I’ve checked the generated PTX code with “#pragma unroll” and found out that the performance loss was due to the bad code generated by NVCC. The generated code is something like:

... ...

	ld.global.s32	 %r323, [%r220+0];

	add.s32	 %r21, %r323, %r21;

	ld.global.s32	 %r324, [%r221+0];

	add.s32	 %r21, %r324, %r21;

	ld.global.s32	 %r325, [%r222+0];

	add.s32	 %r21, %r325, %r21;

	ld.global.s32	 %r326, [%r223+0];

	add.s32	 %r21, %r326, %r21;

	ld.global.s32	 %r327, [%r224+0];

	add.s32	 %r21, %r327, %r21;

	ld.global.s32	 %r328, [%r225+0];

	add.s32	 %r21, %r328, %r21;

	ld.global.s32	 %r329, [%r226+0];

	add.s32	 %r21, %r329, %r21;

	ld.global.s32	 %r330, [%r227+0];

	add.s32	 %r21, %r330, %r21;

	ld.global.s32	 %r331, [%r228+0];

	add.s32	 %r21, %r331, %r21;

	ld.global.s32	 %r332, [%r229+0];

	add.s32	 %r21, %r332, %r21;

	add.s32	 %r4, %r4, 24576000;

	add.s32	 %r229, %r229, 98304000;

	add.s32	 %r228, %r228, 98304000;

	add.s32	 %r227, %r227, 98304000;

	add.s32	 %r226, %r226, 98304000;

	add.s32	 %r225, %r225, 98304000;

	add.s32	 %r224, %r224, 98304000;

	add.s32	 %r223, %r223, 98304000;

	add.s32	 %r222, %r222, 98304000;

	add.s32	 %r221, %r221, 98304000;

	add.s32	 %r220, %r220, 98304000;

	add.s32	 %r219, %r219, 98304000;

	add.s32	 %r218, %r218, 98304000;

	add.s32	 %r217, %r217, 98304000;

	add.s32	 %r216, %r216, 98304000;

	add.s32	 %r215, %r215, 98304000;

	... ...

So the memory-read instructions and the register-add instructions are seperated in space and the memory latency cannot be efficiently hidden. I’m confident that the performance for “#pragma unroll” will be very powerfull (even faster than multiple add/thread) provided that the NVCC could generate correct codes.
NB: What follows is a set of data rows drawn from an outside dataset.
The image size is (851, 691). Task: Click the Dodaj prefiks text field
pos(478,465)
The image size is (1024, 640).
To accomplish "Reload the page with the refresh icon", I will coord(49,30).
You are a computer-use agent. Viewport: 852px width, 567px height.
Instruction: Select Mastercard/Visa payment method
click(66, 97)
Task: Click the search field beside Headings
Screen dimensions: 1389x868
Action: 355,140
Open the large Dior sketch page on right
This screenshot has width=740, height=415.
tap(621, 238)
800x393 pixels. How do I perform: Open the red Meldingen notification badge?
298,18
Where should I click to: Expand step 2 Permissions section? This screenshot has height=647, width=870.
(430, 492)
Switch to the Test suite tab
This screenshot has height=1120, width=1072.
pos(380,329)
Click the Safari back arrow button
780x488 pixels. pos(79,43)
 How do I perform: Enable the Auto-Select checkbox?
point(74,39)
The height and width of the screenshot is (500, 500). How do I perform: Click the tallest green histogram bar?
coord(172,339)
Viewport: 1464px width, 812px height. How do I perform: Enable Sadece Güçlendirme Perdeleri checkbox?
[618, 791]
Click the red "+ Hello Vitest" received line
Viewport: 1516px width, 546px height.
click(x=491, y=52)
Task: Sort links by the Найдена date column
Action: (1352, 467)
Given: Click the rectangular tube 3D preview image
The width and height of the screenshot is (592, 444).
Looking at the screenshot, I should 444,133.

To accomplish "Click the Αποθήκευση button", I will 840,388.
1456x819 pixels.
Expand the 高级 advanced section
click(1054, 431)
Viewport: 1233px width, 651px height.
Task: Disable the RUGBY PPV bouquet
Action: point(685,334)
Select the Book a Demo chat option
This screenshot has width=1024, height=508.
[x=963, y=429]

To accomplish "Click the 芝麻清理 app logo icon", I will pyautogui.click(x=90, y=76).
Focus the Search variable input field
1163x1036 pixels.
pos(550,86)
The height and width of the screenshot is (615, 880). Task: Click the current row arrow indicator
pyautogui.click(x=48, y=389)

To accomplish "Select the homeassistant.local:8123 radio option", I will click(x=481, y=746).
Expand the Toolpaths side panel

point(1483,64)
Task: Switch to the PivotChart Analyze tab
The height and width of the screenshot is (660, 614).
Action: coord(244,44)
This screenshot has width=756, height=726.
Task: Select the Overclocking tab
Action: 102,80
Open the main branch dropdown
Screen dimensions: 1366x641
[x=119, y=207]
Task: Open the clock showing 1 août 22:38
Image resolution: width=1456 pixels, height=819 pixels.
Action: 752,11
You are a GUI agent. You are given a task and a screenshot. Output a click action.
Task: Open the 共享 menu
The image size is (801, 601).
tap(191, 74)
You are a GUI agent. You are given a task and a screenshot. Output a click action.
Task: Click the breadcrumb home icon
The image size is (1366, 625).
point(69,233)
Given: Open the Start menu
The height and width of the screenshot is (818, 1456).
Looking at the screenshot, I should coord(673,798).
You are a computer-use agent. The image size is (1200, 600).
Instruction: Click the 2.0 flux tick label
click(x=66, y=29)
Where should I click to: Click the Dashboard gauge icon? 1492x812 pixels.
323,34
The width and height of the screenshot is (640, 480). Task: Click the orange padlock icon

Ps, we also found that in general “#pragma unroll N” would result in performance loss with currrent generated code but “#pragma unroll 2” is an exception, it might bring a performance improvement of about 1.2GB/s than without unroll, but this is still a little slower than the result of mutiple add/thread.

Thanks for sharing, while the result is promising, I really want to find the explanation, it will be more helpful when you want to apply for the future device.

Interesting, thanks for sharing your results with us.

I’d like to ask, are the “cudaThreadSynchronize()” calls necessary?

Only for benchmarking/timing.

Sorry, i am newbie to cuda, could you please explain how that formula (9992448/8) was derived and what are its components?

999 (MHz memory clock) * 2 (DDR multiplier) * 448 (bit width/pin count of the memory interface) / 8 (bits per byte) = 111888 Mb/s

Could you please explain why x20 multiplier was used for constant M. My understanding is that x240 is the number of multiprocessors (SMs) on GPU board, but what is x20? Does it correlate somehow with maximum number of active warps per SM = 24?